What you need to do -
- A) From the court opinion on Lloyd's dismissal by Twin Cedars, return word for word the passage that begins at the words "Doc. 15-11 (emphasis" and stops after the words "35; 211 ¶ 35.".
- B) Resume the court opinion on Lloyd's claims against Twin Cedars, writing on from its last sentence.

Provided text -
■ ■ ■ ■ ■

Doc. 15-11 (emphasis added). In short, Twin Cedars claimed it had no job that “met” work restrictions set by Lloyd's doctor. Thus, Twin Cedars took the position that Lloyd could not “return to work on December 8.” Id. Based on that, Twin Cedars fired her. Twin Cedars' separation notice gave the same reason for Lloyd's termination-“Out on non-FMLA leave. Unable to accommodate work limitations.” Doc. 15-12.

Notwithstanding that stated reason for Lloyd's discharge, it is undisputed that Lloyd's job did not require her to push, pull, or lift over ten pounds. Docs. 13-2 ¶ 35; 211 ¶ 35.

Lloyd sued Twin Cedars under Title VII, the ADA, the Rehab Act, the FMLA, and FLSA based on its alleged misconduct during her leave. Doc. 1 ¶¶ 92-194. Twin Cedars moves for summary judgment on each of her claims.Doc. 13.

In lieu of a response to Twin Cedars' motion as to her FLSA overtime and Title VII claims, Lloyd, in a footnote, states: “While Plaintiff submits that her claims for discrimination based on race in violation of Title VII and unpaid overtime in violation of the FLSA are indeed valid, Plaintiff makes no argument herein in response to Defendant's Motion with regard to such claims.” Doc. 21 at 9 n.1. Thus, Lloyd has abandoned those claims and Twin Cedars is entitled to summary judgment on them. See Coal. For the Abolition of Marijuana Prohibition v. City of Atlanta, 219 F.3d 1301, 1326 (11th Cir. 2000); Jones v. Bank of Am., N.A., 564 Fed.Appx. 432, 434 (11th Cir. 2014). Lloyd's counsel has a practice of filing a “broadside” of claims and abandoning many of those claims only after a summary judgment motion has been filed. See Gray v. Bd. of Trs. of Ga. Mili. Coll., 2023 WL 5959428, at *3 n.2, *4 (M.D. Ga. Mar. 7, 2022); Washington v. Gov't Emps. Ins. Co., No. 5:22-cv-457-MTT, Doc. 20 at 1 (M.D. Ga. Dec. 1, 2023); Helton v. Geo. D. Warthen Bank, 2023 WL 2266136, at *15 n.14 (M.D. Ga. Feb. 28, 2023); Richardson v. Macon-Bibb Cnty., 2022 WL 2318501, at *5-6 (M.D. Ga. June 28, 2022); Richardson v. Davis, 2022 WL 2532167, at *2, *3 n.8 (M.D. Ga. July 7, 2022). The Court is troubled by this practice.

■ ■ ■ ■ ■

Source excerpt -
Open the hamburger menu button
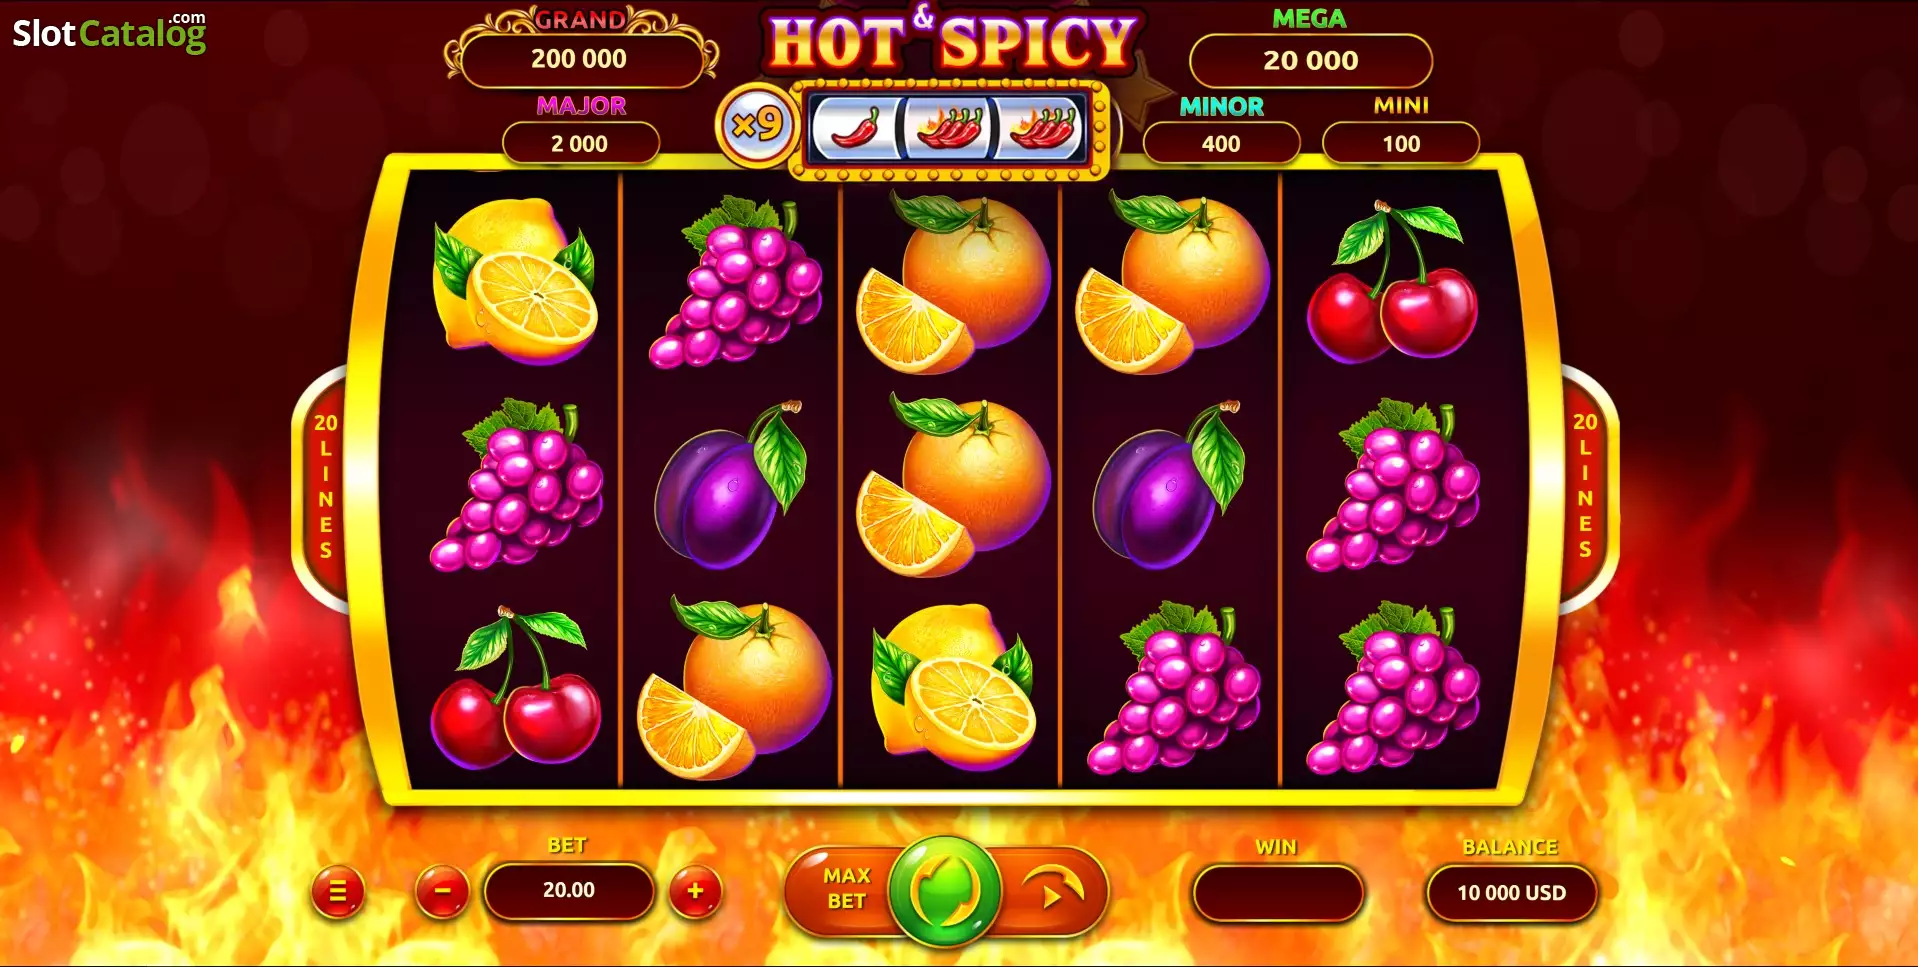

■ ■ ■ ■ ■

Task-by-task outputs -
- A)
Doc. 15-11 (emphasis added). In short, Twin Cedars claimed it had no job that “met” work restrictions set by Lloyd's doctor. Thus, Twin Cedars took the position that Lloyd could not “return to work on December 8.” Id. Based on that, Twin Cedars fired her. Twin Cedars' separation notice gave the same reason for Lloyd's termination-“Out on non-FMLA leave. Unable to accommodate work limitations.” Doc. 15-12.

Notwithstanding that stated reason for Lloyd's discharge, it is undisputed that Lloyd's job did not require her to push, pull, or lift over ten pounds. Docs. 13-2 ¶ 35; 211 ¶ 35.

- B)
II. STANDARD

A court must grant summary judgment “if the movant shows that there is no genuine dispute as to any material fact and the movant is entitled to judgment as a matter of law.” Fed.R.Civ.P. 56(a). A factual dispute is not genuine unless, based on the evidence presented, “a reasonable jury could return a verdict for the nonmoving party.” Info. Sys. & Networks Corp. v. City of Atlanta, 281 F.3d 1220, 1224 (11th Cir. 2002) (quoting United States v. Four Parcels of Real Prop., 941 F.2d 1428, 1437 (11th Cir. 1991)); Anderson, 477 U.S. at 247. The movant may support its assertion that a fact is undisputed by “citing to particular parts of materials in the record, including depositions, documents, electronically stored information, affidavits or declarations, stipulations (including those made for purposes of the motion only), admissions, interrogatory answers, or other materials.” Fed.R.Civ.P. 56(c)(1)(A). “When the nonmoving party has the burden of proof at trial, the moving party is not required to ‘support its motion with affidavits or other similar material negating the opponent's claim[]' in order to discharge this ‘initial responsibility.'” Four Parcels of Real Prop., 941 F.2d at 1437-38 (quoting Celotex Corp. v. Catrett, 477 U.S. 317, 323 (1986)). Rather, “the moving party simply may ‘show[ ]-that is, point[ ] out to the district court-that there is an absence of evidence to support the nonmoving party's case.'” Id. at 1438 (quoting Celotex, 477 U.S. at 324) (alterations in original). Alternatively, the movant may provide “affirmative evidence demonstrating that the nonmoving party will be unable to prove its case at trial.” Id.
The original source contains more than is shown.